→ **Your instructions**:
In the cost-of-goods excerpt below, what two items make up most of the $6.1 million in inflationary impacts?

→ **Selected excerpt**:
:::::

Cost of goods sold. Cost of goods sold was $139.90 per barrel for the thirteen weeks ended March 29, 2025, as compared to $150.53 per barrel for the thirteen weeks ended March 30, 2024. The 2025 decrease in cost of goods sold of $10.63, or 7.1% per barrel was primarily due to contract renegotiations and recipe optimization savings of $9.9 million, or $5.91 per barrel, improved brewery efficiencies of $9.9 million, or $5.91 per barrel, decreases in inventory obsolescence of $2.4 million, or $1.43 per barrel, and lower third-party production payment amortization of $1.6 million, or $0.98 per barrel, partially offset by inflationary impacts of $6.1 million, or $3.64 per barrel.

Inflationary impacts of $6.1 million consist primarily of increased raw material costs of $4.2 million and increased internal brewery costs of $1.9 million.

Gross profit. Gross profit was $130.74 per barrel for the thirteen weeks ended March 29, 2025, as compared to $117.02 per barrel for the thirteen weeks ended March 30, 2024.

The Company includes freight charges related to the movement of finished goods from its manufacturing locations to distributor locations in its advertising, promotional and selling expense line item. As such, the Company’s gross margins may not be comparable to those of other entities that classify costs related to distribution differently.

Advertising, promotional, and selling expenses. Advertising, promotional and selling expenses increased by $17.3 million, or 14.4%, to $137.5 million for the thirteen weeks ended March 29, 2025, as compared to $120.3 million for the thirteen weeks ended March 30, 2024. Brand and selling costs increased by $15.7 million primarily due to increased investments in media and local marketing, and freight to distributors increased by $1.6 million primarily due to increased shipment volumes.

:::::

→ **Information supplied**:
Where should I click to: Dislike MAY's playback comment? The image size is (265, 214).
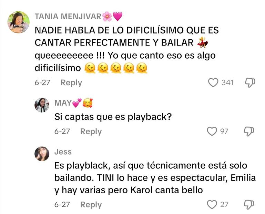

:::::

→ **Written solution**:
Increased raw material costs of $4.2 million and increased internal brewery costs of $1.9 million.